Pleiger: Gemeinsam mit den bereits genannten Partnern ging es uns darum, ein anderes Narrativ zu entwickeln, um politische Bildung zu vermitteln. Hierbei geht es sehr stark um das Erleben der eigenen Identität im Kapitalismus. Gerade in den Social Media, an die das digitale Spiel im Aufbau bewusst erinnert, laufen wir manchmal Gefahr, uns selbst wie Waren anzupreisen. Darüberhinaus hinterfragt das Spiel auch unser Konsumverhalten.

"Raubbau an den natürlichen Ressourcen, von denen unser aller Existenz abhängt"

L.I.S.A.: Welches Ausstellungsstück gefällt Ihnen als Kurator, als Kuratorin, besonders - haben Sie ein Lieblingsexponat? Und mit welchen Gedanken möchten Sie die Menschen nach Hause schicken?

Dr. Stumpfe: Mir gefallen die „menschengemachten“ Minerale sehr gut. Steine sind doch für uns landläufig ein Sinnbild für eine ewige Unveränderlichkeit. Alleine die Idee, dass wir Menschen durch unsere Bergbauaktivitäten derartig Einfluss ausüben, dass sich neue Gesteine entwickeln, erscheint mir so unglaublich. Dabei ist das kein zeitgenössisches Phänomen, schon vor zweitausend Jahren entstand in griechischen Silberminen das anthropogene Mineral Serpierit. Vielleicht wurden sogar Minerale geschaffen, die auf natürliche Art auf dieser Erde nicht existieren. Lannonit wurde bisher nur in von Menschen beeinflussten Umgebungen entdeckt. Alleine darüber lohnt es sich nach einem Ausstellungsbesuch nachzudenken: Muss das sein? Wollen wir in so einer Welt leben?

Matthias Böhler und Christian Orendt, "Give Us, Dear"

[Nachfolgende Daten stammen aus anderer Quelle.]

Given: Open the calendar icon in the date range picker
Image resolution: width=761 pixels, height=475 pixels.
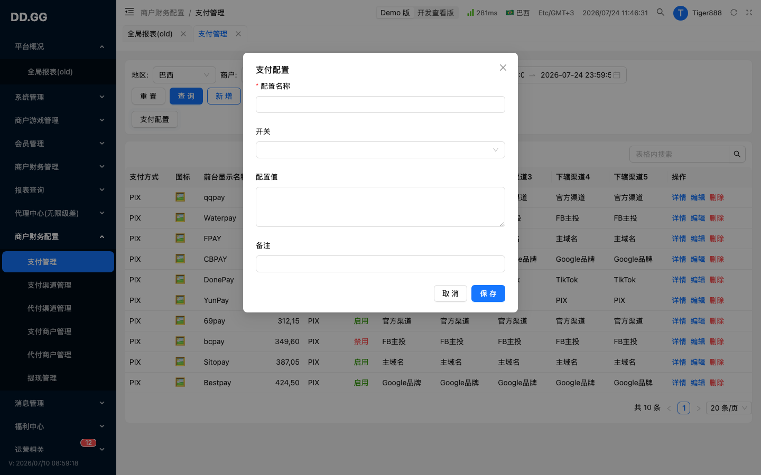Looking at the screenshot, I should click(617, 75).
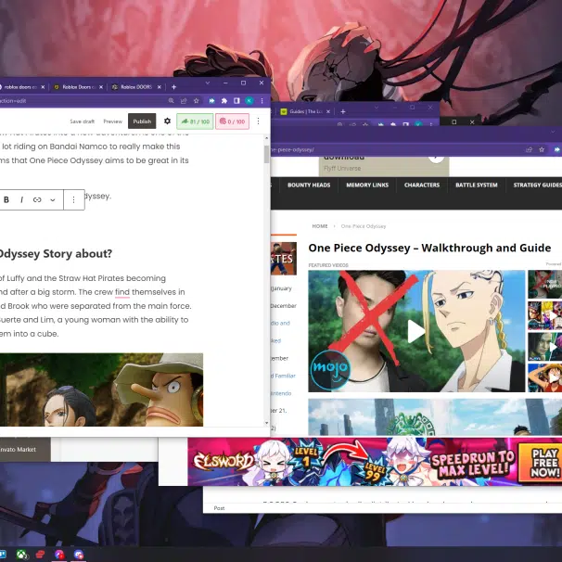Viewport: 562px width, 562px height.
Task: Open the CHARACTERS menu item
Action: point(421,185)
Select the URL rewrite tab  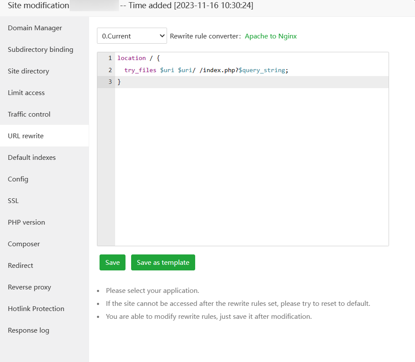[x=26, y=136]
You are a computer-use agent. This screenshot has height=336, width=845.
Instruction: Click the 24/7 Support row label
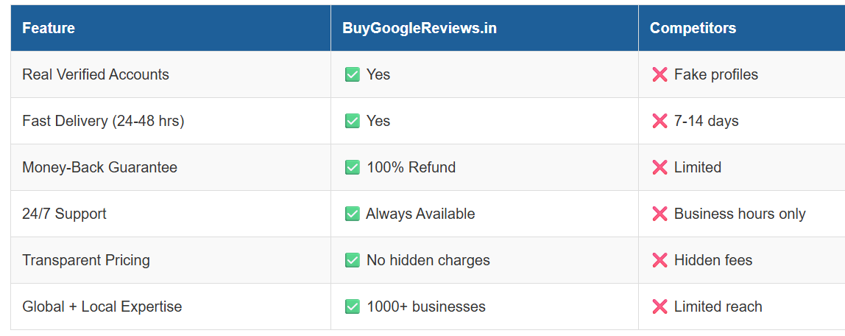[64, 214]
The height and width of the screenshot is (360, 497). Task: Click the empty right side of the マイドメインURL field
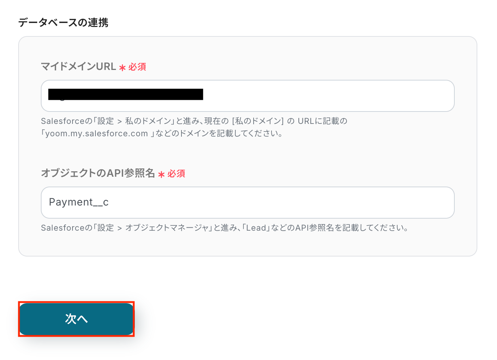(x=346, y=96)
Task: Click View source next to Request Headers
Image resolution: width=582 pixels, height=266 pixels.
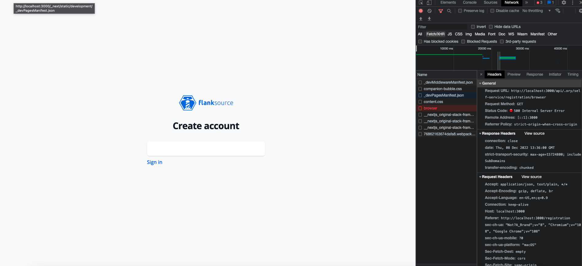Action: click(x=531, y=177)
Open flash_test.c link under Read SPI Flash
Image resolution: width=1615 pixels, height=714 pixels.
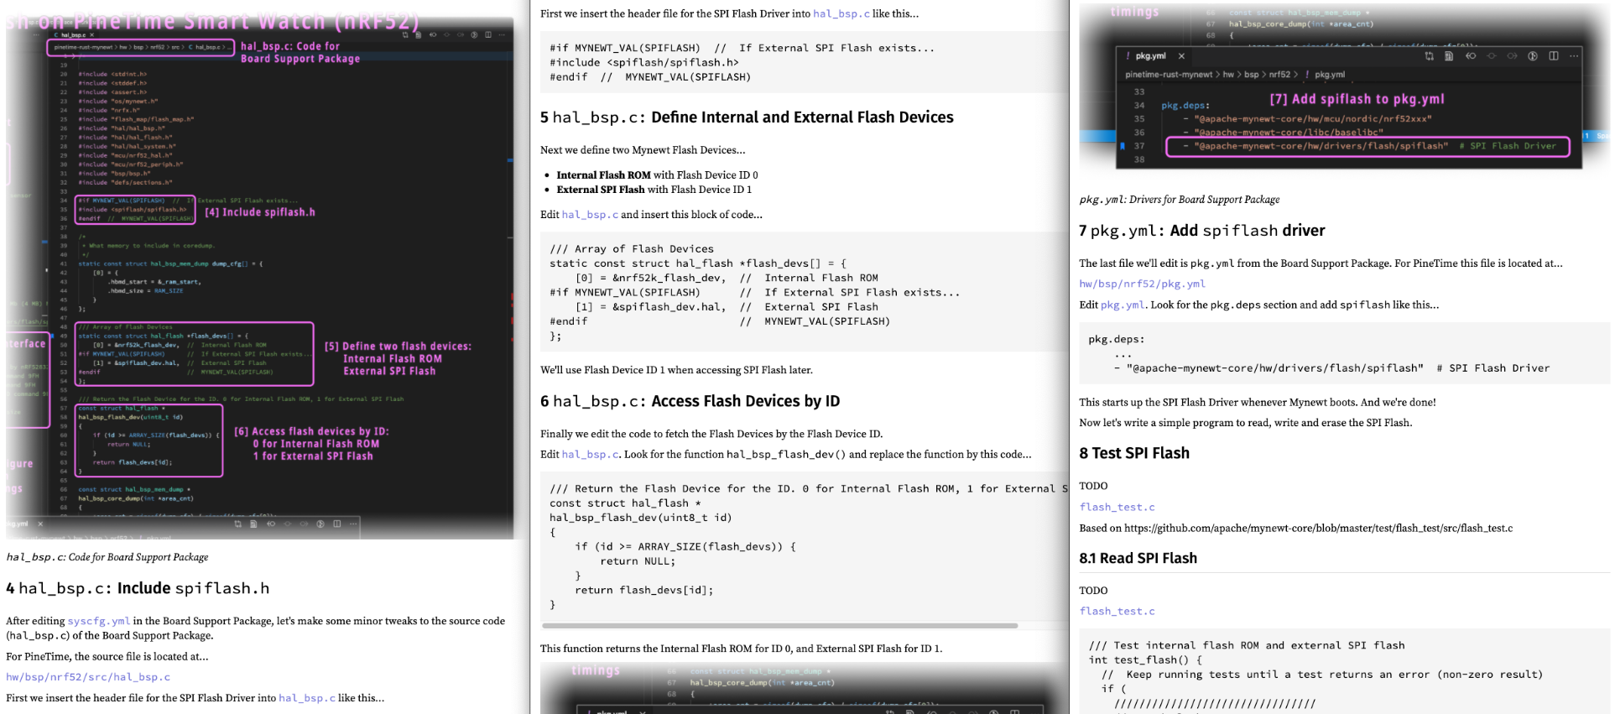click(x=1117, y=612)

Pleiger: Das eindrucksvollste Exponat ist für mich Matthias Böhlers und Christian Orendts riesige Installation „Give Us, Dear“. Sie zeigt die traurige Szene eines acht Meter großen Affen, der von einer Fülle kleiner Figuren geplündert und regelrecht „abgeerntet“ wird. Im Detail ist das sehr erschreckend anzusehen und erinnert an unseren Raubbau an den natürlichen Ressourcen, von denen unser aller Existenz abhängt. Für mich ist eine der wichtigsten Gedanken der Ausstellung, dass es weniger Sinn macht, über eine „Abschaffung“ oder einen „Sturz“ des Systems Kapitalismus nachzudenken – zumal uns manche Anteile des Systems durchaus wichtig geworden sind – als über eine Mäßigung des Systems. Dieses letztere Ziel erscheint sehr viel machbarer, und hierzu kann auch jede*r Einzelne etwas verändern und beitragen.

Dr. Wolfger Stumpfe und Henriette Pleiger haben die Fragen der L.I.S.A.Redaktion schriftlich beantwortet.